* [WHAT TO WORK ON]
Your answer must be the exact lines from the one with "The image size" to the end of the data, both included, with no pictures.
►
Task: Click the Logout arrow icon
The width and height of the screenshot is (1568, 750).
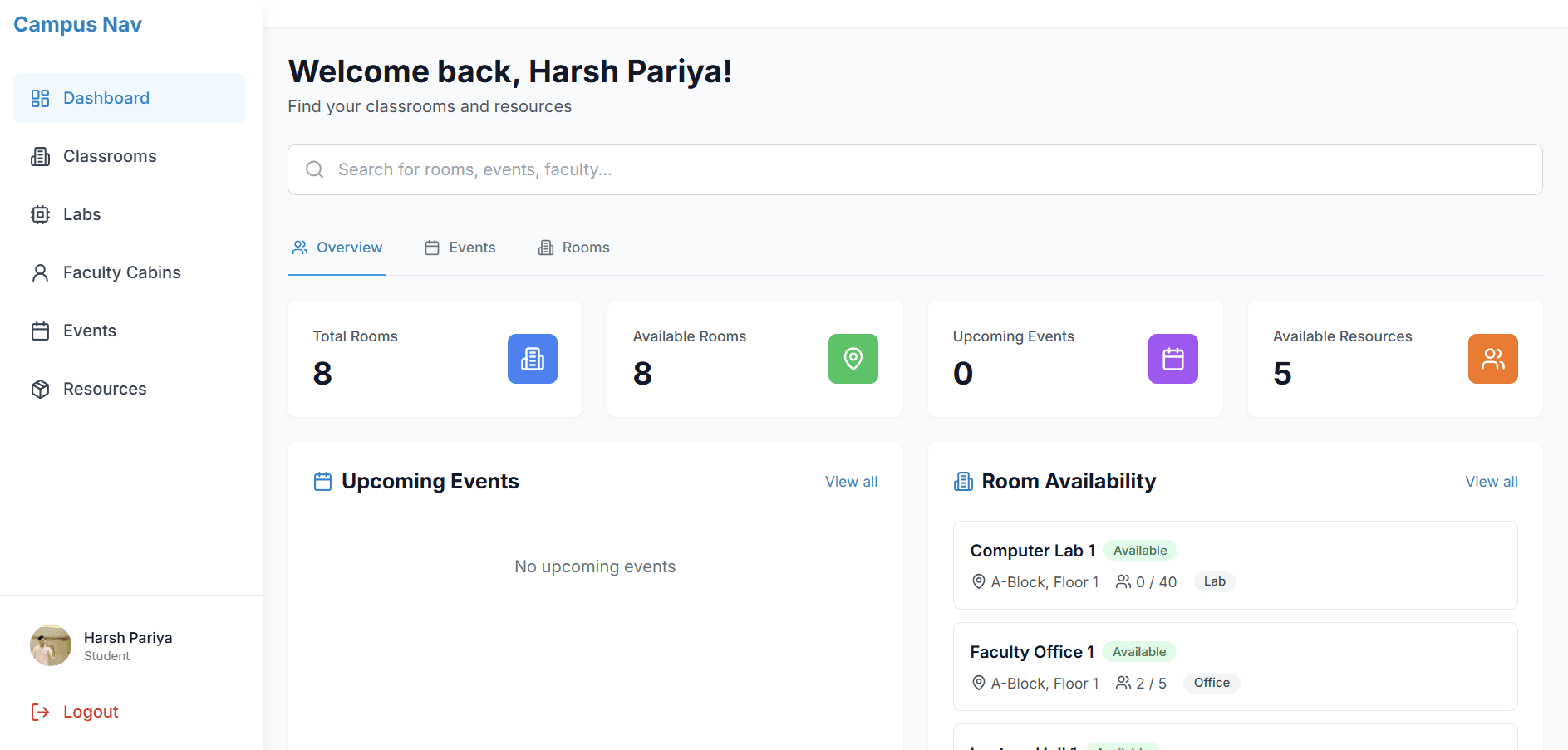Action: pyautogui.click(x=40, y=712)
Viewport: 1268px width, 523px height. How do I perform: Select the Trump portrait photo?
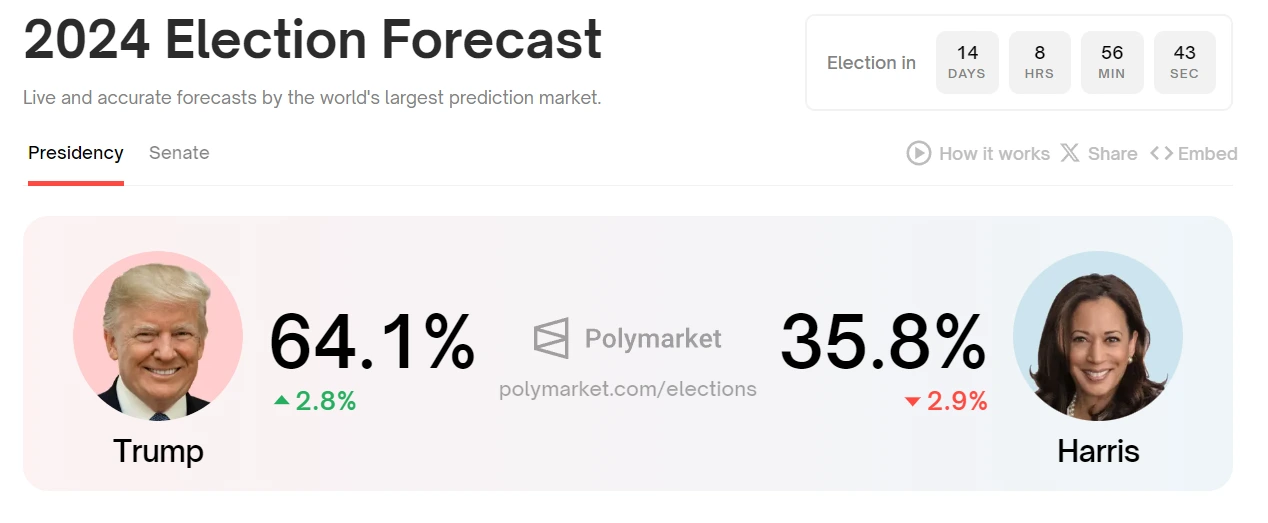158,335
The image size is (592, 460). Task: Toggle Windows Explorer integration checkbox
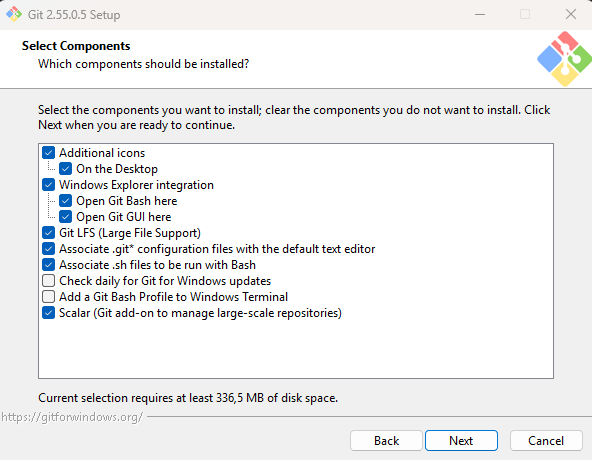48,185
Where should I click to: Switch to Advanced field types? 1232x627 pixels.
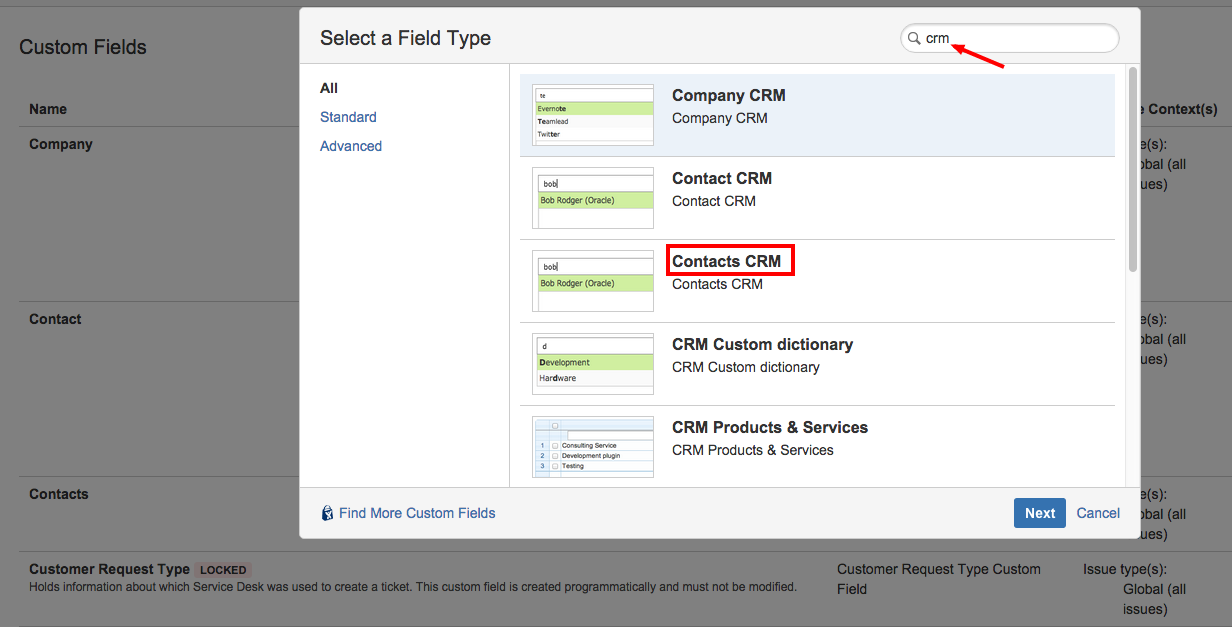[x=351, y=146]
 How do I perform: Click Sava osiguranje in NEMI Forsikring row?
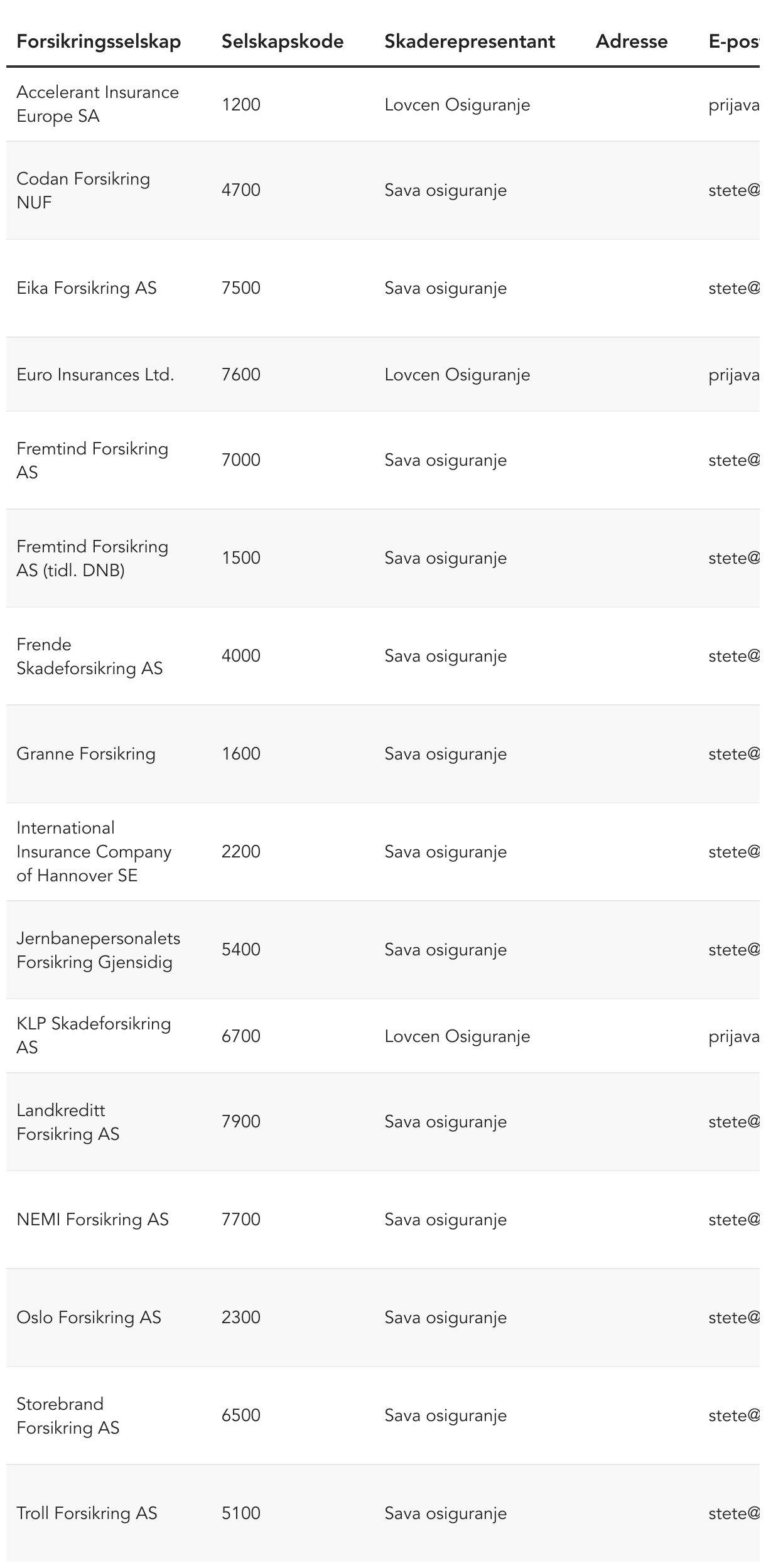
◄
* [EXERCISE OUTPUT]
The image size is (592, 460). Task: Toggle Windows Explorer integration checkbox
48,185
Where should I click to: Switch to Advanced field types? 1232x627 pixels.
[x=351, y=146]
 How do I perform: Click Sava osiguranje in NEMI Forsikring row?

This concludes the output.